This graph shows volume of searches for this term since only September last year. It is a graph, not of a “trend line”, but of a “hype explosion” or a terrorist attack. And like all such earthquakes on the tech landscape it’ll have you wondering: Am I left out? Is it too late? Do I need to hire a Metaverse Agency of Records (MARS, let’s call them)? 

Recently the world was greeted by the announcement that Deloitte in the US had launched an “Unlimited Realities” agency, which claims to “educate on the next massive wave that will be disruptive to business and society, and equip executives with the strategies, tools and technologies they need to take full advantage of digital worlds”. Some lines of copy are so self-satirising as to not require it. 

The Metaverse Explained – Simply  
So let me spend a moment spelling out what the metaverse actually is, for those not on that graph. It is a virtual reality world – one in which you wear some kind of gadget that removes you partially or entirely from this reality and puts you into another one. 

No wait, I exaggerate. It’s like that except: you still have to breathe, eat, ablute, physically move, probably work, draw electricity from and buy things in this reality. Which means – sorry guys – if you’re poor and hungry and miserable and ruled over by some crazy dictator, the metaverse is, what do they say, lipstick on a pig. Also – and no doubt this is going to shock you – the people who stand to be rich and powerful in the metaverse are none other than the exact same people who are rich and powerful in this one. Well, they would be. They are the ones building it. 

Serious articles in the Guardian and the New York Times, as well as actual analysts and investors, use, as their primary references for the metaverse, the novels Snow Crash by Neal Stephenson (who apparently coined the term) and Ready Player One by Ernest Cline. Stephenson has worked as an “advisor” to Blue Origin, Jeff Bezos’ rocket company.
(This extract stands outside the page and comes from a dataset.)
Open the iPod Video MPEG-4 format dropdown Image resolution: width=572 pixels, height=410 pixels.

That is like Boston Dynamics inviting Mary Shelley to sit on their board to advise them on robot design. 

Will there be an “alternative universe” that people can escape into that will look and sound at least similar to and possibly more magical than this one; where you can meet other animated people and chat to them and play games and while away your time earning imaginary wealth with which to buy imaginary goods?  

Yes. There will. But will we? 

The Metaverses We Already Have 
As Wired recently wrote, a lot of this already exists in the world of gaming and has for many years. Microsoft’s recent purchase of Activision Blizzard, which every tech pundit trading words for cash hailed as an “investment in the metaverse”, is in fact just what it looks like: An investment in gaming. And why not? Games are a huge, thriving, fun, lucrative and immersive experience for billions of people on earth. Game titles long ago surpassed movies and other entertainment revenues. 
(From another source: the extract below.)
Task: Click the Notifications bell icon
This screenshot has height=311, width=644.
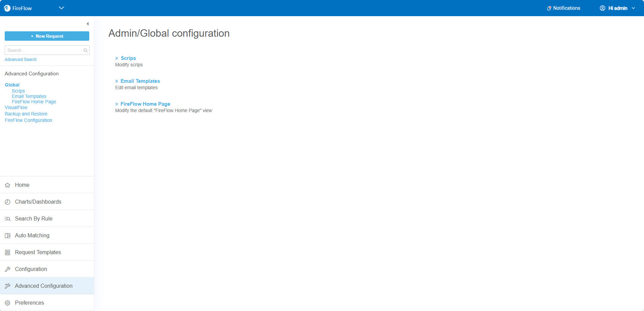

To be honest, the one kind of genre that hasn’t actually gotten as huge as everyone has predicted many times over is, in fact, alternative virtual worlds. Yes, Second Life is big – about a million active users – but laughable compared to Fortnite’s 80 million or the 400 million copies in the Call of Duty franchise that have sold. And sure, the Sims is still a thing. And VR headsets and games are growing – about 12 million VR headsets were shipped in 2021. That sounds impressive until you hear that 1.4 billion smart phones were sold over the same period or that 40 million CDs were still sold last year. 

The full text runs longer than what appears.